5. Ray Kurzweil might be even more prescient than he realizes
On Day 3 of MongoDB World 2022, best-selling author, pioneering inventor, and futurist Ray Kurzweil delivered a wide-ranging keynote address covering everything from computational power to vaccine trials to life expectancy and literacy rates. In the address, Kurzweil said it was likely that an AI would pass a Turing test by 2029. Just days later, news reports came out about a Google engineer who’d been fired after claiming that an artificial-intelligence chatbot the company developed had become sentient, though the company dismissed the claims.
6. Attendees were eager to try MongoDB
It’s easy to assume that everyone who came to MongoDB World was already using it and wanted to know about new features and capabilities. But in the Learn Booth at the event, plenty of visitors weren't using MongoDB at all — they were there to discover and evaluate. In the Ask the Experts booth, roughly one in 10 people asked about how to prepare to migrate to MongoDB. One of the most common questions we heard was, "How do I convert relational schemas to the document model?" We have tools like Relational Migrator to help with that. We also recommend training for developer and ops teams, including our MongoDB for SQL Pros university course and our Developer-Led Training programs to ramp them up on what makes MongoDB different from SQL.
7. Developer friction comes in many forms
The opening keynote address and product announcements set the stage for many of the conversations we had over the next few days.

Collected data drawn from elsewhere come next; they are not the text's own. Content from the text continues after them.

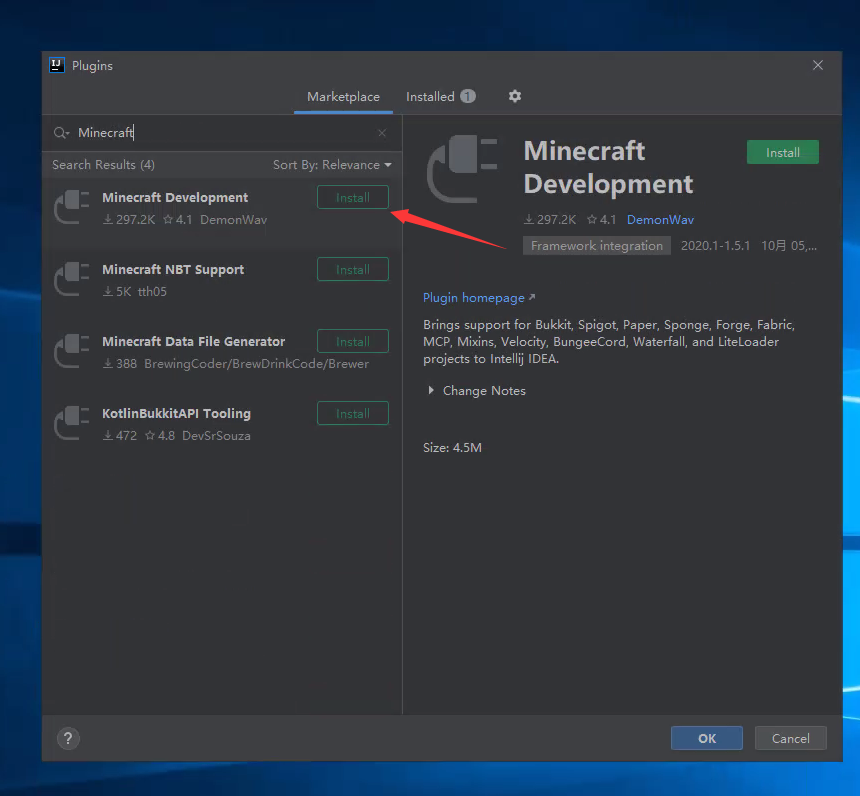860x796 pixels.
Task: Click the KotlinBukkitAPI Tooling plugin icon
Action: tap(72, 423)
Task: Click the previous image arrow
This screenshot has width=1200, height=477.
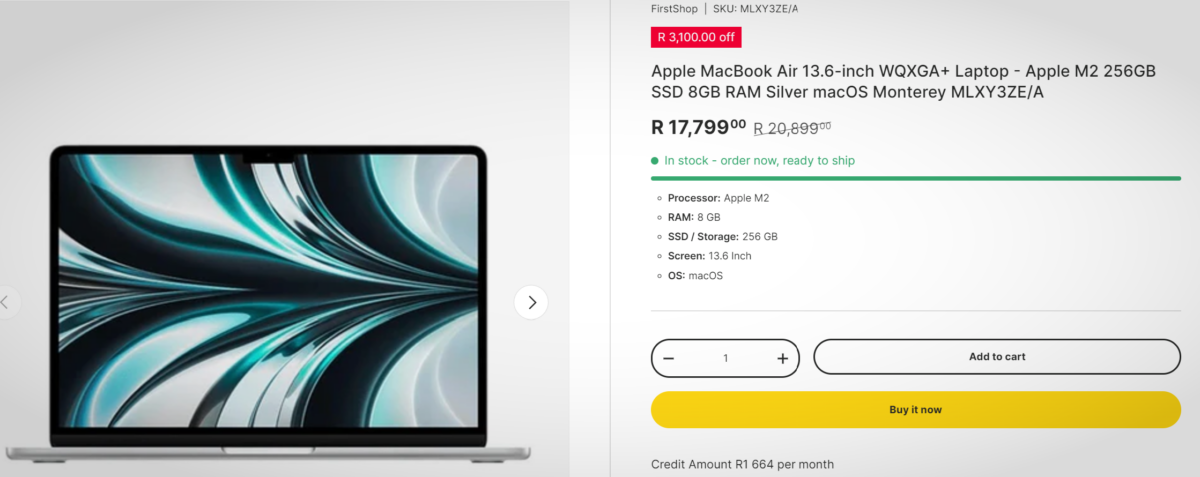Action: tap(6, 302)
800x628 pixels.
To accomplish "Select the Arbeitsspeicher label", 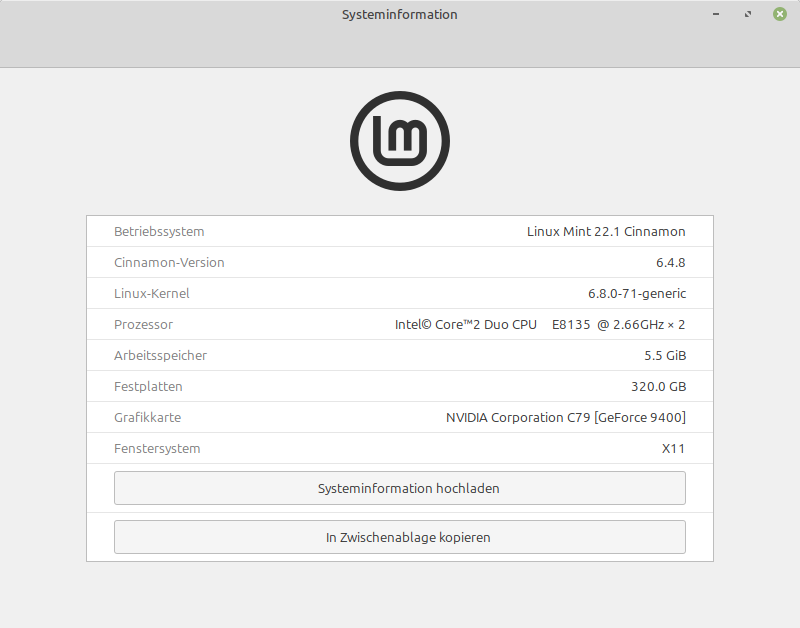I will pyautogui.click(x=161, y=356).
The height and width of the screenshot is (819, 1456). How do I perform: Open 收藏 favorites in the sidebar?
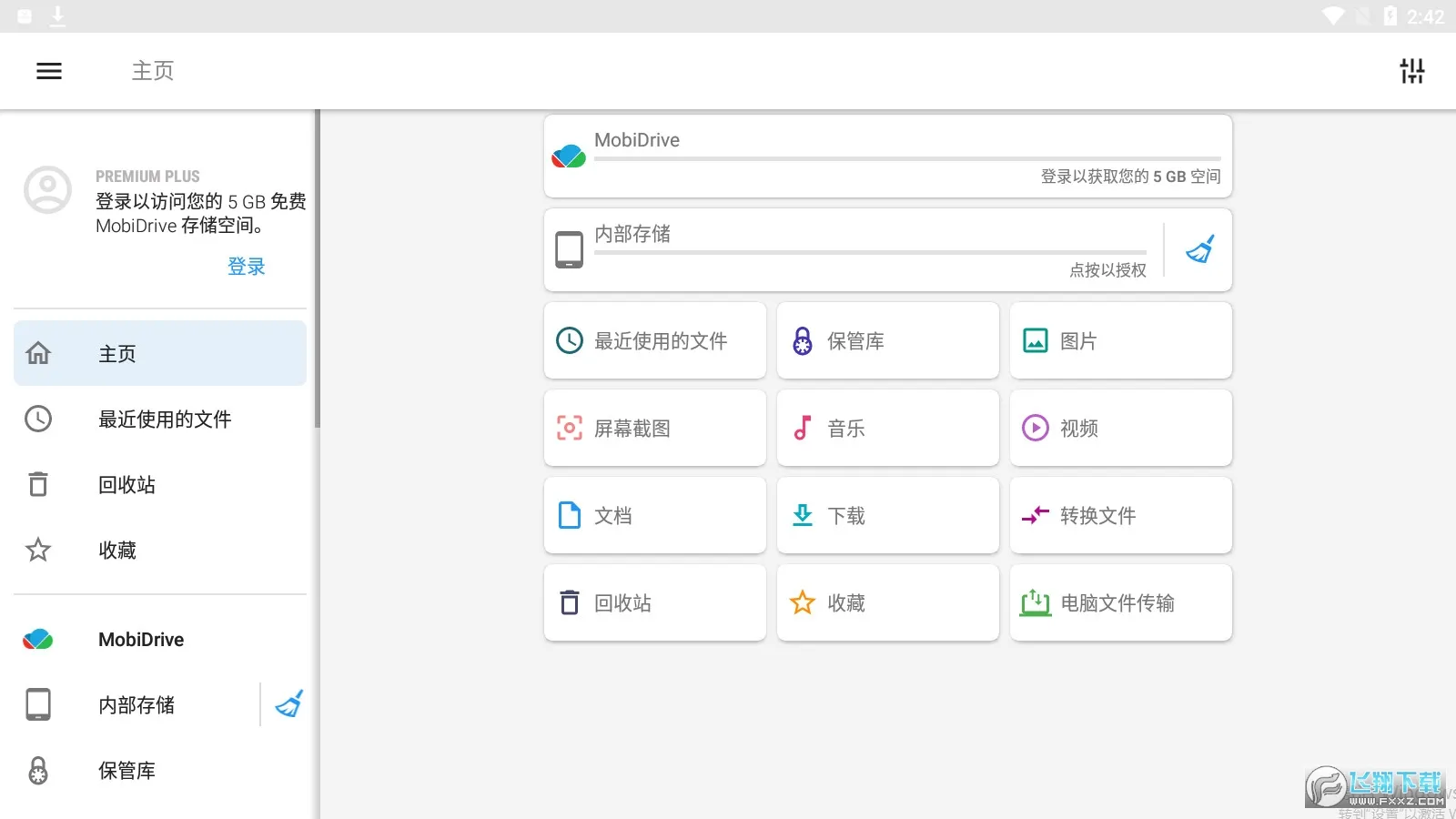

We consistently heard from developers about the friction points that we could help eliminate for them, and how reducing developer friction results in real benefits — apps and services get launched that could not have existed otherwise because of the toll that complexity takes on development teams’ bandwidth. Atlas Serverless databases are going to be a big part of getting those new services off the ground because it’s one less thing developers have to worry about. And the MongoDB CLI allows developers to interact with our services using the method they’re familiar with — especially advanced developers who prefer control and speed over a more visual interface.
8. @MarkLovesTech draws the crowds
MongoDB CTO Mark Porter was the center of the action at the event. Wherever he went, a crowd would gather, eager to meet, exchange thoughts, and ask questions. His talks during the Builder’s Fest were standing room only.
9. Every software company needs custom track jackets
Our field marketing team knocked it out of the park with the custom track jacket. After MongoDB CEO Dev Ittycheria debuted the jacket during the Day 1 keynote, it immediately became the most desired piece of swag of the show. A few lucky contestants won their own track jackets during the Builder’s Fest. Developers are either highly fashion-conscious or avid joggers.
10. There's no replacement for in-person gatherings
For almost three years, we’ve been getting by with remote events and Zoom calls, but we learned at least two more things from MongoDB World 2022: There’s no replacement for real-life, in-person experiences, and remote interactions actually require a different set of skills. “It is not impossible to talk with people on Zoom. But it requires so much more intentionality,” Mark Porter said. “My takeaway from MongoDB World is making sure that in this new hybrid world, we can talk with people! But even on Zoom, we must become much more focused on the intentionality of talking with them because it is so much different."